Supplied material
_ _ _ _ _ _ _
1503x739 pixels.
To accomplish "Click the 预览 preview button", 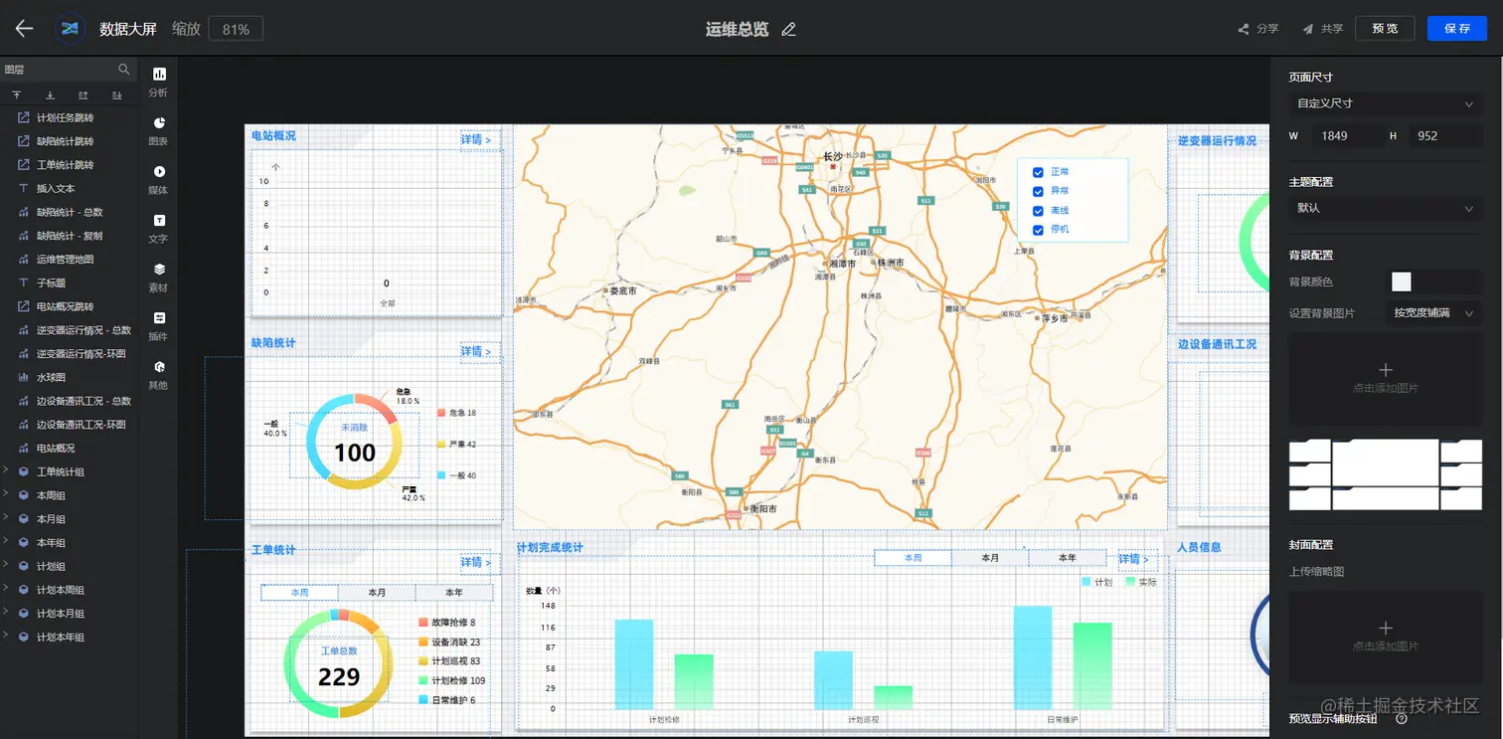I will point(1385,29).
_ _ _ _ _ _ _
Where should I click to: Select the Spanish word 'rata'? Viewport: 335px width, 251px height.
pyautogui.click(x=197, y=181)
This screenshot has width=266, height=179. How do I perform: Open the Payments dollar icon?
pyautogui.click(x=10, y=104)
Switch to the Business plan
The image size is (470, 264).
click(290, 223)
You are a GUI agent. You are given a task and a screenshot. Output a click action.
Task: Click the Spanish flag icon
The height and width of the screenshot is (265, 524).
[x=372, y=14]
_ _ _ _ _ _ _
Exercise objective
Copy out everything from the line containing "You are a GUI" down to the line containing "[x=372, y=14]", with both of those lines included, keeping each one the same as it appears in the material.

Answer for this exercise
You are a GUI agent. You are given a task and a screenshot. Output a click action.
Task: Click the Spanish flag icon
The height and width of the screenshot is (265, 524).
[x=372, y=14]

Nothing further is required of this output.